[Stored entries]
- Opening Delimiter -

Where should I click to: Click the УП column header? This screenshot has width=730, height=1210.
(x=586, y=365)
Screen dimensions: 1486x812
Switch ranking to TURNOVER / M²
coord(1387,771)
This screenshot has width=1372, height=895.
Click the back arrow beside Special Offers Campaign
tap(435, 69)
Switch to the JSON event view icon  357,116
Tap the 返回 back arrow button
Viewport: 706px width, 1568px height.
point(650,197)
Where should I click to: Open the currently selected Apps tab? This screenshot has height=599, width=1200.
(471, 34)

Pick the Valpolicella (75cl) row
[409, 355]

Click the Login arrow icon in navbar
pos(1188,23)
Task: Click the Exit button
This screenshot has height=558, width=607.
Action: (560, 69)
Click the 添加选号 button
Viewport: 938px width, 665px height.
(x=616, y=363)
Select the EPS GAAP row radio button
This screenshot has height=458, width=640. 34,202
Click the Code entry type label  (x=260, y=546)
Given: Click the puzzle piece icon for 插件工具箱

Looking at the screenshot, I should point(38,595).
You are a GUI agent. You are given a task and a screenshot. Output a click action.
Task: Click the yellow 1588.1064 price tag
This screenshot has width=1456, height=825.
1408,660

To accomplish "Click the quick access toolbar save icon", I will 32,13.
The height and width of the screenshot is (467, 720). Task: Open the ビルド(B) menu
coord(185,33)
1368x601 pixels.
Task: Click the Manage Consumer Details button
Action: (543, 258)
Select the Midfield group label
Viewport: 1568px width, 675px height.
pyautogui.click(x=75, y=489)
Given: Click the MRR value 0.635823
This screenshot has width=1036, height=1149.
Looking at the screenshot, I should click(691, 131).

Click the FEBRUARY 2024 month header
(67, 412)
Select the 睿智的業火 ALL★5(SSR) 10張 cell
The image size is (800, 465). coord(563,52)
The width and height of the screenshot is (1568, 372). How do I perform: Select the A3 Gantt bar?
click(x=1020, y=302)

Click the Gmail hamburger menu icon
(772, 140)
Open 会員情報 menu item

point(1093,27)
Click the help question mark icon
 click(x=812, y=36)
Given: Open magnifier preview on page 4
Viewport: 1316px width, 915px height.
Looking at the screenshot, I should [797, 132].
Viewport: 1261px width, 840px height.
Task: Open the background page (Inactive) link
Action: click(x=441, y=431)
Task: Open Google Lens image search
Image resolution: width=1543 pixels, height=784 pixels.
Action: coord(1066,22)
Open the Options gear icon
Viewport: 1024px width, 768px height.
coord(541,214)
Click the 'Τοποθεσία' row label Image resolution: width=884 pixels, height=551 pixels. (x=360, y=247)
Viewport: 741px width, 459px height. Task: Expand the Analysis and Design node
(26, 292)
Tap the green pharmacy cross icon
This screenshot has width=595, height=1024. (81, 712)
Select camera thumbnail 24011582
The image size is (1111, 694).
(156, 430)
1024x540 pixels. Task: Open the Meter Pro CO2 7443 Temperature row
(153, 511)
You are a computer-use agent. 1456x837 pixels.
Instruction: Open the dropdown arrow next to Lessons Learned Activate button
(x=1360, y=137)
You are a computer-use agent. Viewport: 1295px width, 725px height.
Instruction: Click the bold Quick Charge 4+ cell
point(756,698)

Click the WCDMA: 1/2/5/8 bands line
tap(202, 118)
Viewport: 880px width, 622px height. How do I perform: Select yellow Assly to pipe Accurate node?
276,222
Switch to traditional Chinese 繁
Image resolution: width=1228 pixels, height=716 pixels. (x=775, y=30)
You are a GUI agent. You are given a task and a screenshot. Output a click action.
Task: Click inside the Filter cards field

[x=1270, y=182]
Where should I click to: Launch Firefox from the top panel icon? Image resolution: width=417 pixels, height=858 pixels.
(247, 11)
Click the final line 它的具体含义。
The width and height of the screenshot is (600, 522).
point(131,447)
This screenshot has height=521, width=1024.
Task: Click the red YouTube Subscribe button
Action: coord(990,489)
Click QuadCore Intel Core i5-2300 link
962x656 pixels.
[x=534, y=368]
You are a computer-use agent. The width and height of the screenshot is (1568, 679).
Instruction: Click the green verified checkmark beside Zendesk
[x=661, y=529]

- Closing Delimiter -

• _EXERCISE_
Where does "agent" appear in the records above? Copy every line that has it.

• _WRITTEN REPLY_
You are a GUI agent. You are given a task and a screenshot. Output a click action.
You are a computer-use agent. 1456x837 pixels.
You are a computer-use agent. Viewport: 1295px width, 725px height.
You are a GUI agent. You are given a task and a screenshot. Output a click action.
You are a computer-use agent. The width and height of the screenshot is (1568, 679).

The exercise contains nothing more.